The role of amino-terminal residues of the heavy chain of factor IXa in the binding of its cofactor, factor VIIIa.

The purpose of this study is to determine which residues of the factor IXa heavy chain are important for interaction with the cofactor of factor IXa, factor VIIIa. Because the monoclonal antibody (MoAb) FXC008 inhibits interaction between factors IXa and VIIIa, and because it also reacts with residues 181-310 of the factor IXa heavy chain, we used the computer-modelled structure of the factor IXa heavy chain to select charged surface residues likely to interact with FXC008 and/or factor VIIIa. We made mutations in the region of residues 181-310 of the heavy chain of factor IX, and replaced these amino acids individually with those located at the same position in factor X. The mutated factor IX retained complete clotting activity and thus interacted normally with factor VIIIa.

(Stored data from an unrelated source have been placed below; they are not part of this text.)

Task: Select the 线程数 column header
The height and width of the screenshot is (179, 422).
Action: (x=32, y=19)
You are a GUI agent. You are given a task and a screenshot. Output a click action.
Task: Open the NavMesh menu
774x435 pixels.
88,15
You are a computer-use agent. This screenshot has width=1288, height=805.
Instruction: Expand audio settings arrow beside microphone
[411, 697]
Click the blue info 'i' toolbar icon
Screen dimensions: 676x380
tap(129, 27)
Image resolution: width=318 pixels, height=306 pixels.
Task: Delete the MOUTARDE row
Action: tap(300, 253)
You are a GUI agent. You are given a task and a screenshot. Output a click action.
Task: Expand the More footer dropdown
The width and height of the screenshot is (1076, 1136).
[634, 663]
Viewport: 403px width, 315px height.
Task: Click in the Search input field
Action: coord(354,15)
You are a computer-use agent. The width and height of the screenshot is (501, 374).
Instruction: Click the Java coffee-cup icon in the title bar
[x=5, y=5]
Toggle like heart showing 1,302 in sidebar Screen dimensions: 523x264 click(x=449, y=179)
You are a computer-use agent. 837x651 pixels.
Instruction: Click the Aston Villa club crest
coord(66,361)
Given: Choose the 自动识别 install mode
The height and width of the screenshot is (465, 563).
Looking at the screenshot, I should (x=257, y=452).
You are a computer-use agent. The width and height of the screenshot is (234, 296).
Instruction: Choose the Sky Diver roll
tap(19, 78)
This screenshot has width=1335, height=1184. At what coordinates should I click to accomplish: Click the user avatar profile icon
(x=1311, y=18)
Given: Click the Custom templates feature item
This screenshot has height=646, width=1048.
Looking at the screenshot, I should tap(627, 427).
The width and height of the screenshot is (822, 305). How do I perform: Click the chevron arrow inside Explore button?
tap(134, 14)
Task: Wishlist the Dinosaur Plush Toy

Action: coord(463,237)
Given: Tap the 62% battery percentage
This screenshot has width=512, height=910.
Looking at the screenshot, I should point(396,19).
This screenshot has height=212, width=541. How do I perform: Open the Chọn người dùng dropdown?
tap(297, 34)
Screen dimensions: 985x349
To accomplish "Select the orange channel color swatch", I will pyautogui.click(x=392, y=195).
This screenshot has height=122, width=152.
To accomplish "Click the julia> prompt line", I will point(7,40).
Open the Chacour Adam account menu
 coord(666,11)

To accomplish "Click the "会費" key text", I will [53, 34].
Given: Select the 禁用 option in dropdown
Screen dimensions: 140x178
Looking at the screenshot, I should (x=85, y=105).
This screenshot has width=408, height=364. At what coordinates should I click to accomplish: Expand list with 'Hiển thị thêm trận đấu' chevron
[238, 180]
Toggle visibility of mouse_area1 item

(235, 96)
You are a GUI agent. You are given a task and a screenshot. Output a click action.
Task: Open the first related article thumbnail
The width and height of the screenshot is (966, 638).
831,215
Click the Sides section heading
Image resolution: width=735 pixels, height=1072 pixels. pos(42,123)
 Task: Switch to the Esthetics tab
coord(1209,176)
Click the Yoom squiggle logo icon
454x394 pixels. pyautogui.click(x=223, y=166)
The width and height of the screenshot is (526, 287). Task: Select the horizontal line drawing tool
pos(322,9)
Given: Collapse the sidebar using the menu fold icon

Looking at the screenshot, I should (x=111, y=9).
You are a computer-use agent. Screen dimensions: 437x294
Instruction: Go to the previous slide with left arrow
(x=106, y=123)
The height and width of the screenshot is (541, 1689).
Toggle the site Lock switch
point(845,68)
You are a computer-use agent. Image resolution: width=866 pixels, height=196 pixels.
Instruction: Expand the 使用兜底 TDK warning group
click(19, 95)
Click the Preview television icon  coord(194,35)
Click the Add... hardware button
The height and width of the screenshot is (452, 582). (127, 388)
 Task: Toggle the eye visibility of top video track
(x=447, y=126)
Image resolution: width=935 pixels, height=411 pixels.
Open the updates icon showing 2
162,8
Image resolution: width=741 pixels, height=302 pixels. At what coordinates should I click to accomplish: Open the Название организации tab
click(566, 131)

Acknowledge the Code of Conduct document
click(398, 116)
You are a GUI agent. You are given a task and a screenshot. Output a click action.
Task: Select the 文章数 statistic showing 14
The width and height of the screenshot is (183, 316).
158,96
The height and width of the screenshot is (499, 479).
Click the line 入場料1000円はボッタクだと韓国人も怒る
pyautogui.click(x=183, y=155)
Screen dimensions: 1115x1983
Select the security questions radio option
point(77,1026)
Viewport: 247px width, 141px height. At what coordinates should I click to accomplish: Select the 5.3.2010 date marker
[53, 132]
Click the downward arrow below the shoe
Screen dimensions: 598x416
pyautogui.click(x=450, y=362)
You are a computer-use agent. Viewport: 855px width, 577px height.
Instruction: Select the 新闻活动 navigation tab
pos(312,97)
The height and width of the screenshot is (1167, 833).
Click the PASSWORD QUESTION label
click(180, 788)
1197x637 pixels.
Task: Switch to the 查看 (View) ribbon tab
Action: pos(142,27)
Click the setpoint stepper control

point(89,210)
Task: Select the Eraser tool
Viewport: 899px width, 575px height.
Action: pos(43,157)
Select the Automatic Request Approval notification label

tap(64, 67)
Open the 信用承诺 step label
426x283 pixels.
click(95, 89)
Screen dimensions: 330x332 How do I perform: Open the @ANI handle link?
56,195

Five mutant proteins (factor IXK214F, factor IXK228R, factor IXE240Q, factor IXK247V, and factor IXN260K) reacted with heavy chain-specific MoAbs FXC008 and A-5. Neither factor IXD276K nor factor IXR248H bound to FXC008. Factor IXR252V had reduced affinity to FXC008. Our results suggest the following: (1) factor IXa residues 214, 228, 240, 247, 248, 252, 260, and 276 are not involved in specific interaction with factor VIIIa; and (2) the FXC008 and factor VIIIa binding sites may not share critical residues.